- **Required task**
Rewrite the records below, replacing every occurrence of "758x534 pixels" with "758 by 534 pixels" and leaving all other text unchanged.

--- start ---

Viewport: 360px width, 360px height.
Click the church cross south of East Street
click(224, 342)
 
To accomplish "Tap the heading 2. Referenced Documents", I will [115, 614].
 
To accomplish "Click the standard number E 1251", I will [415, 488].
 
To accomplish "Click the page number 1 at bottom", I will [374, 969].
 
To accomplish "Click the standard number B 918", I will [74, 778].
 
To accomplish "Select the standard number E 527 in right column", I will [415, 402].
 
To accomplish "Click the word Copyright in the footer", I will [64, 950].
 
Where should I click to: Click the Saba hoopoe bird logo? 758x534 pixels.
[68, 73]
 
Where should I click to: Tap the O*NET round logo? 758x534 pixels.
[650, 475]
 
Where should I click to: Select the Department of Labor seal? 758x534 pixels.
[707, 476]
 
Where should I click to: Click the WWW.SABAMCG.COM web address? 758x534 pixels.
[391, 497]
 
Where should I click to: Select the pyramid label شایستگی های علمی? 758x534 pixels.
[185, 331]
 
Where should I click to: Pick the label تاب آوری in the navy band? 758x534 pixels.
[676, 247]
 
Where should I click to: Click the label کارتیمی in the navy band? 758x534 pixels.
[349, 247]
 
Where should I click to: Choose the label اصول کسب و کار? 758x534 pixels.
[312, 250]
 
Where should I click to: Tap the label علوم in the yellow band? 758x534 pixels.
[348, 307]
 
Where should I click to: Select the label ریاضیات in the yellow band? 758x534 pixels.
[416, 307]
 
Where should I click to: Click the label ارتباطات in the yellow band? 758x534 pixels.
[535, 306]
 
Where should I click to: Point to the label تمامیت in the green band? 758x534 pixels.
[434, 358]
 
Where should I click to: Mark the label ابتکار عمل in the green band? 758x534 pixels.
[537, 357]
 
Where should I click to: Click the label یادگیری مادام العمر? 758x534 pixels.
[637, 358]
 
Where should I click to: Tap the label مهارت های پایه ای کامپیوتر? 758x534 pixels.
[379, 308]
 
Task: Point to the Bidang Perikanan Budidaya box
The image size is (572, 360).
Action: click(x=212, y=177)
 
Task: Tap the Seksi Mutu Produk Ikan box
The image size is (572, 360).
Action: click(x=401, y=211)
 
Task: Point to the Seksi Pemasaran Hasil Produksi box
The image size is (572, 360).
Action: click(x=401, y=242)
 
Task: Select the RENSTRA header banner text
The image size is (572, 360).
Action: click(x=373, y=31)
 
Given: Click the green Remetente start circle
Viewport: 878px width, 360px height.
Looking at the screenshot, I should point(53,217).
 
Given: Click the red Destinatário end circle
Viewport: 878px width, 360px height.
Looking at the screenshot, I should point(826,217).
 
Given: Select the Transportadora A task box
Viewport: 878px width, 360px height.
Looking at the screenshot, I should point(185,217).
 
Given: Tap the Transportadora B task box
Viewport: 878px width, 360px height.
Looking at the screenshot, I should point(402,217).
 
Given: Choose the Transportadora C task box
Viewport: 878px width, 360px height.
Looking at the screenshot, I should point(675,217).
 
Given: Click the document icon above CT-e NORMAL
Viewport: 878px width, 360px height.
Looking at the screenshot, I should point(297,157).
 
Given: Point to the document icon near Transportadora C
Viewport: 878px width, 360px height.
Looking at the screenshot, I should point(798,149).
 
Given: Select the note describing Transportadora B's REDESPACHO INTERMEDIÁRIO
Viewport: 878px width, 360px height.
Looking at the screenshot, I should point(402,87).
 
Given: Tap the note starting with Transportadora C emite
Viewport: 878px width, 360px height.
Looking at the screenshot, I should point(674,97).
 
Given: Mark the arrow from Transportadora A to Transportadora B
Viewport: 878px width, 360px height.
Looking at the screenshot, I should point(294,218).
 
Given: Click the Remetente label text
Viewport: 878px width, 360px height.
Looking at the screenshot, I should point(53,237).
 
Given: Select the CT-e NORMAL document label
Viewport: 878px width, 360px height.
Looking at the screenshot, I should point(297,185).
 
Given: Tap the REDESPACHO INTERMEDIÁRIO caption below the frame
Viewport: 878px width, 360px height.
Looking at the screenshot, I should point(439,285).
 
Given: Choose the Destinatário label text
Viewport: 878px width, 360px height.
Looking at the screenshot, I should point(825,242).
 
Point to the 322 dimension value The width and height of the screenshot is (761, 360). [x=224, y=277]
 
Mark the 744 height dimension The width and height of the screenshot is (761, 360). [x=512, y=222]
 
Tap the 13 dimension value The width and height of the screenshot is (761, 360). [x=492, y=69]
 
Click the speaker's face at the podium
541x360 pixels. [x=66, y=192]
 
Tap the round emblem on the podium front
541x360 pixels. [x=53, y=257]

--- end ---

- **Result of this exercise**
Viewport: 360px width, 360px height.
Click the church cross south of East Street
click(224, 342)
 
To accomplish "Tap the heading 2. Referenced Documents", I will [115, 614].
 
To accomplish "Click the standard number E 1251", I will [415, 488].
 
To accomplish "Click the page number 1 at bottom", I will [374, 969].
 
To accomplish "Click the standard number B 918", I will [74, 778].
 
To accomplish "Select the standard number E 527 in right column", I will [415, 402].
 
To accomplish "Click the word Copyright in the footer", I will [64, 950].
 
Where should I click to: Click the Saba hoopoe bird logo? 758 by 534 pixels.
[68, 73]
 
Where should I click to: Tap the O*NET round logo? 758 by 534 pixels.
[650, 475]
 
Where should I click to: Select the Department of Labor seal? 758 by 534 pixels.
[707, 476]
 
Where should I click to: Click the WWW.SABAMCG.COM web address? 758 by 534 pixels.
[391, 497]
 
Where should I click to: Select the pyramid label شایستگی های علمی? 758 by 534 pixels.
[185, 331]
 
Where should I click to: Pick the label تاب آوری in the navy band? 758 by 534 pixels.
[676, 247]
 
Where should I click to: Click the label کارتیمی in the navy band? 758 by 534 pixels.
[349, 247]
 
Where should I click to: Choose the label اصول کسب و کار? 758 by 534 pixels.
[312, 250]
 
Where should I click to: Tap the label علوم in the yellow band? 758 by 534 pixels.
[348, 307]
 
Where should I click to: Select the label ریاضیات in the yellow band? 758 by 534 pixels.
[416, 307]
 
Where should I click to: Click the label ارتباطات in the yellow band? 758 by 534 pixels.
[535, 306]
 
Where should I click to: Point to the label تمامیت in the green band? 758 by 534 pixels.
[434, 358]
 
Where should I click to: Mark the label ابتکار عمل in the green band? 758 by 534 pixels.
[537, 357]
 
Where should I click to: Click the label یادگیری مادام العمر? 758 by 534 pixels.
[637, 358]
 
Where should I click to: Tap the label مهارت های پایه ای کامپیوتر? 758 by 534 pixels.
[379, 308]
 
Task: Point to the Bidang Perikanan Budidaya box
The image size is (572, 360).
Action: click(x=212, y=177)
 
Task: Tap the Seksi Mutu Produk Ikan box
The image size is (572, 360).
Action: click(x=401, y=211)
 
Task: Point to the Seksi Pemasaran Hasil Produksi box
The image size is (572, 360).
Action: click(x=401, y=242)
 
Task: Select the RENSTRA header banner text
The image size is (572, 360).
Action: click(x=373, y=31)
 
Given: Click the green Remetente start circle
Viewport: 878px width, 360px height.
Looking at the screenshot, I should point(53,217).
 
Given: Click the red Destinatário end circle
Viewport: 878px width, 360px height.
Looking at the screenshot, I should point(826,217).
 
Given: Select the Transportadora A task box
Viewport: 878px width, 360px height.
Looking at the screenshot, I should point(185,217).
 
Given: Tap the Transportadora B task box
Viewport: 878px width, 360px height.
Looking at the screenshot, I should point(402,217).
 
Given: Choose the Transportadora C task box
Viewport: 878px width, 360px height.
Looking at the screenshot, I should point(675,217).
 
Given: Click the document icon above CT-e NORMAL
Viewport: 878px width, 360px height.
Looking at the screenshot, I should point(297,157).
 
Given: Point to the document icon near Transportadora C
Viewport: 878px width, 360px height.
Looking at the screenshot, I should point(798,149).
 
Given: Select the note describing Transportadora B's REDESPACHO INTERMEDIÁRIO
Viewport: 878px width, 360px height.
Looking at the screenshot, I should point(402,87).
 
Given: Tap the note starting with Transportadora C emite
Viewport: 878px width, 360px height.
Looking at the screenshot, I should point(674,97).
 
Given: Mark the arrow from Transportadora A to Transportadora B
Viewport: 878px width, 360px height.
Looking at the screenshot, I should point(294,218).
 
Given: Click the Remetente label text
Viewport: 878px width, 360px height.
Looking at the screenshot, I should point(53,237).
 
Given: Select the CT-e NORMAL document label
Viewport: 878px width, 360px height.
Looking at the screenshot, I should point(297,185).
 
Given: Tap the REDESPACHO INTERMEDIÁRIO caption below the frame
Viewport: 878px width, 360px height.
Looking at the screenshot, I should point(439,285).
 
Given: Choose the Destinatário label text
Viewport: 878px width, 360px height.
Looking at the screenshot, I should point(825,242).
 
Point to the 322 dimension value The width and height of the screenshot is (761, 360). [x=224, y=277]
 
Mark the 744 height dimension The width and height of the screenshot is (761, 360). [x=512, y=222]
 
Tap the 13 dimension value The width and height of the screenshot is (761, 360). [x=492, y=69]
 
Click the speaker's face at the podium
541x360 pixels. [x=66, y=192]
 
Tap the round emblem on the podium front
541x360 pixels. [x=53, y=257]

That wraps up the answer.